Neurostimulation to Treat Refractory Angina Pectoris Pain
Overview
The therapy under investigation involves an implanted Medtronic neurostimulation system to relieve symptoms of angina pectoris pain. Electrical impulses are applied to targeted areas of the spinal cord through an implanted lead (a flexible insulated wire) that is powered by an implanted battery.
Full Title of Study: “STARTSTIM – Stimulation Therapy for Angina Refractory To Standard Treatments, Interventions and Medications”
Study Type
- Study Type: Interventional
- Study Design
- Allocation: Randomized
- Intervention Model: Parallel Assignment
- Masking: Single
- Study Primary Completion Date: April 2007
Interventions
- Device: Spinal Cord Stimulation
Clinical Trial Outcome Measures
Primary Measures
- The primary endpoint is total exercise time on a treadmill compared between treatment groups at six months.
Secondary Measures
- Secondary outcome measures include exercise time to angina onset and improvement in angina symptoms and cardiovascular function.

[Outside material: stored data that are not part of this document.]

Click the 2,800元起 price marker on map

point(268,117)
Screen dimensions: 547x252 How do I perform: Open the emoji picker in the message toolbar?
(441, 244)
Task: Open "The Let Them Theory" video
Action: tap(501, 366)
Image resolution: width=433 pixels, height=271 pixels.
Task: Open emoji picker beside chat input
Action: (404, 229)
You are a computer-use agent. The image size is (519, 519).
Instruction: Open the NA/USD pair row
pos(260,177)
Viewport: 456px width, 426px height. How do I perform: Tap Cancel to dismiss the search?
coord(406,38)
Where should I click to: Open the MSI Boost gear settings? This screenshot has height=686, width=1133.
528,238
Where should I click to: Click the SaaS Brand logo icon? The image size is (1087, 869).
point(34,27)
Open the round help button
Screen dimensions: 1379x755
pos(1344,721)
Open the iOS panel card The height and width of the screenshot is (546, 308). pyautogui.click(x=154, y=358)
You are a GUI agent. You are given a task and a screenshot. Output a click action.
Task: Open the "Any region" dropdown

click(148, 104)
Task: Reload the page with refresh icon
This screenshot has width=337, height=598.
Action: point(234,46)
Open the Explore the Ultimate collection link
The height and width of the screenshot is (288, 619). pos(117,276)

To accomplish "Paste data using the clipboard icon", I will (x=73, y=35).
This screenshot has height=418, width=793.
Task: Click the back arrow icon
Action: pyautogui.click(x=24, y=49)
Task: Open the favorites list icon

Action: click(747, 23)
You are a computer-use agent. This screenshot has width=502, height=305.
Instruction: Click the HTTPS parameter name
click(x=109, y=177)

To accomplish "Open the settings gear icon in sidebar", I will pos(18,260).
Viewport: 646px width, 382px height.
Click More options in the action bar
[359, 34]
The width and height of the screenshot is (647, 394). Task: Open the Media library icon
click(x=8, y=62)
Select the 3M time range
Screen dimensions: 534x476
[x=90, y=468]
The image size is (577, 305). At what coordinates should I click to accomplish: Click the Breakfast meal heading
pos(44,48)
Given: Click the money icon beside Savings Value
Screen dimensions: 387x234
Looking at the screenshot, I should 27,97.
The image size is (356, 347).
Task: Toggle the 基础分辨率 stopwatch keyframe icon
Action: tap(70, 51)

Participating in This Clinical Trial
Inclusion Criteria
- stable angina pectoris associated with reversible myocardial ischemia and significant coronary artery disease (CAD) – classified as Canadian Cardiovascular Society (CCS) angina class III or IV – refractory angina despite receiving optimal/maximal medical treatment – not a candidate for bypass surgery, angioplasty or stent Exclusion Criteria:
- not able to perform exercise treadmill testing – previously received therapeutic transcutaneous electrical nerve stimulation (TENS) (within 2 years) or any spinal cord stimulation (SCS) – has an implanted pacemaker/defibrillator (ICD)
Gender Eligibility: All
Minimum Age: 18 Years
Maximum Age: N/A
Are Healthy Volunteers Accepted: No
Investigator Details
- Lead Sponsor
- MedtronicNeuro
- Provider of Information About this Clinical Study
- Medtronic Neuromodulation, Medtronic Neuromodulation
- Overall Official(s)
- Douglas Zipes, Principal Investigator, Indiana University School of Medicine
- Nelson Svorkidal, Principal Investigator, Health Science Center, Winnipeg CANADA
Clinical trials entries are delivered from the US National Institutes of Health and are not reviewed separately by this site. Please see the identifier information above for retrieving further details from the government database.